***** Source text

In improv you accept what happens to you, and you move on. With this statement Ashley captured a main tenant of improv, and personal mantra. Whether it was the challenges of growing up in a family life afflicted with mental illness, or the trials of teaching aggressive students in an underserved school, Ashley has no shortage of challenges. However recognizing that the path forward is through acceptance was a tremendous step. Having suffered depression since an early age, Ashley developed a vibrant imagination. Though this provided an escape, doing so prevented her from dealing with her own emotions. By contrast improv forces her to be present and in the moment. When you are in a scene, she says, you have to react. You don’t have the time to doubt yourself. There’s no room to be an introvert, sitting back analyzing the scene. Cutting everything else away, you are left with owning the emotions you bring to a character. You are left with honesty.
Ashley recently switched therapists, and was told that she must keep doing improv. Her new therapist recognized by forcing her to be present and learn perspective, Ashley has been given the opportunity to see progress with her depression. After all, Ashley realized, no one will be a harsher critic than herself. Taking pride in her work is not something that will come easily, but like in life, you must strive to accept what happens and move on.

**********
***** Given information

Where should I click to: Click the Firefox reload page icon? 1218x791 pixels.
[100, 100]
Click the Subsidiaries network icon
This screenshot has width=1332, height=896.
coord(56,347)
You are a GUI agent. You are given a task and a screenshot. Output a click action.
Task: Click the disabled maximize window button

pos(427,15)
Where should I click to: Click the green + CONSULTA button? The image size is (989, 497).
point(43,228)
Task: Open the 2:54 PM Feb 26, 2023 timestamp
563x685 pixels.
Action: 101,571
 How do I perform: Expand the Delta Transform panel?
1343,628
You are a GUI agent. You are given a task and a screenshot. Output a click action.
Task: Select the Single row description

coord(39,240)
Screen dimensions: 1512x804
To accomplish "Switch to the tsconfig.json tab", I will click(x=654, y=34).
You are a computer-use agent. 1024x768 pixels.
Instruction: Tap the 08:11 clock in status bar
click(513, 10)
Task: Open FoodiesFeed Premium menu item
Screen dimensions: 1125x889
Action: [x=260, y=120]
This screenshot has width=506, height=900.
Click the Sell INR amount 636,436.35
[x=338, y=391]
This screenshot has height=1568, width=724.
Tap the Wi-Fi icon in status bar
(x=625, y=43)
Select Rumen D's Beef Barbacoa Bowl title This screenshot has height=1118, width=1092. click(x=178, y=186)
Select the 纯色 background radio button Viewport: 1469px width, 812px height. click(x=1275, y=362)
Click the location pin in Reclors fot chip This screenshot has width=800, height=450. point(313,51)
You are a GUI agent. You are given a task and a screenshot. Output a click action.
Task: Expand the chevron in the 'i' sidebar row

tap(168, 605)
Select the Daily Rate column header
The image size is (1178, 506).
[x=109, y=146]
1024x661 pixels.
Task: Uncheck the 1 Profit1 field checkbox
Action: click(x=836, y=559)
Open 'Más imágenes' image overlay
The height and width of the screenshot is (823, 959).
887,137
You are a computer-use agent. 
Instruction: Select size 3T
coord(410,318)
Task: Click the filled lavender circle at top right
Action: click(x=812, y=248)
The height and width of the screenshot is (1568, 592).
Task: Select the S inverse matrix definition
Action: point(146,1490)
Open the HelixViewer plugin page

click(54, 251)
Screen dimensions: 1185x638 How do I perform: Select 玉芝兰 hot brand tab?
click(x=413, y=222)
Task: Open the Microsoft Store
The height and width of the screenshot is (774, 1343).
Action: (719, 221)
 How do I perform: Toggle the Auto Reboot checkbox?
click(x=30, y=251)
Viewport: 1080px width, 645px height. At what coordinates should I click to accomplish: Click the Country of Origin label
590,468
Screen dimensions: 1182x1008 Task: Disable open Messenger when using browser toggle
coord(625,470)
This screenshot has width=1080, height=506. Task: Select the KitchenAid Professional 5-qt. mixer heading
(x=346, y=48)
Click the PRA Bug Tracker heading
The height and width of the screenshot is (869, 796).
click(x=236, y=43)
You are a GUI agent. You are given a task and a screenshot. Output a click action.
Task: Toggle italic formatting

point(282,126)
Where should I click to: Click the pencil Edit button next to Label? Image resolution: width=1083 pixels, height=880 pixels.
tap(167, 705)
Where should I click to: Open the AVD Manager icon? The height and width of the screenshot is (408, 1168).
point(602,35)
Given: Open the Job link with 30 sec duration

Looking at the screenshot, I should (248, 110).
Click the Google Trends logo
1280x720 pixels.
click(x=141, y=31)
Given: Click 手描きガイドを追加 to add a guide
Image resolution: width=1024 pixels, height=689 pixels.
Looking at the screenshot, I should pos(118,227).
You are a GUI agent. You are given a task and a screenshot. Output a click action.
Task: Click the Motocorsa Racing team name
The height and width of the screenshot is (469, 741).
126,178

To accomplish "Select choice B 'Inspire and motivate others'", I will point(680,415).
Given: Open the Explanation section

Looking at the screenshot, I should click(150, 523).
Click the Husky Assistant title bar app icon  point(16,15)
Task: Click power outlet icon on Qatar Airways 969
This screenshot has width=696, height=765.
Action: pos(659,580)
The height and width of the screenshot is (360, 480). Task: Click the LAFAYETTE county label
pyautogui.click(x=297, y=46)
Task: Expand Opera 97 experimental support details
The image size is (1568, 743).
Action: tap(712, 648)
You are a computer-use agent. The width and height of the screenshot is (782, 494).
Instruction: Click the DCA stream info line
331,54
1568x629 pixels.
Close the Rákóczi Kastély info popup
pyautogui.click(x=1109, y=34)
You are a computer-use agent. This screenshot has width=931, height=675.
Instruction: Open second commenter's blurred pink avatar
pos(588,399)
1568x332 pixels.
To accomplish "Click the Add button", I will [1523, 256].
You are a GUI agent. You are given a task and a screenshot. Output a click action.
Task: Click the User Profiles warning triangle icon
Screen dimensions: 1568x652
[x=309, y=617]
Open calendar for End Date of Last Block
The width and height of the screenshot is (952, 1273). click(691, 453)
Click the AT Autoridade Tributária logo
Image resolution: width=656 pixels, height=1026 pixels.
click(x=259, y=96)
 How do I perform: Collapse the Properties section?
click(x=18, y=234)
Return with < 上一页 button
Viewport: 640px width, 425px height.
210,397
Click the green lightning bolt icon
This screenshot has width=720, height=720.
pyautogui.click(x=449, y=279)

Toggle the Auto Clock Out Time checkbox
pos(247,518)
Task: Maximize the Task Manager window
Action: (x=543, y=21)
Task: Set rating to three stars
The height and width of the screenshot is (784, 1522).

**********

#### Task item:
Quote the passage about Ashley and improv from "Ashley recently switched" to "and move on.". The listing is separate material and has no connection to the passage about Ashley and improv.

#### Answer section:
Ashley recently switched therapists, and was told that she must keep doing improv. Her new therapist recognized by forcing her to be present and learn perspective, Ashley has been given the opportunity to see progress with her depression. After all, Ashley realized, no one will be a harsher critic than herself. Taking pride in her work is not something that will come easily, but like in life, you must strive to accept what happens and move on.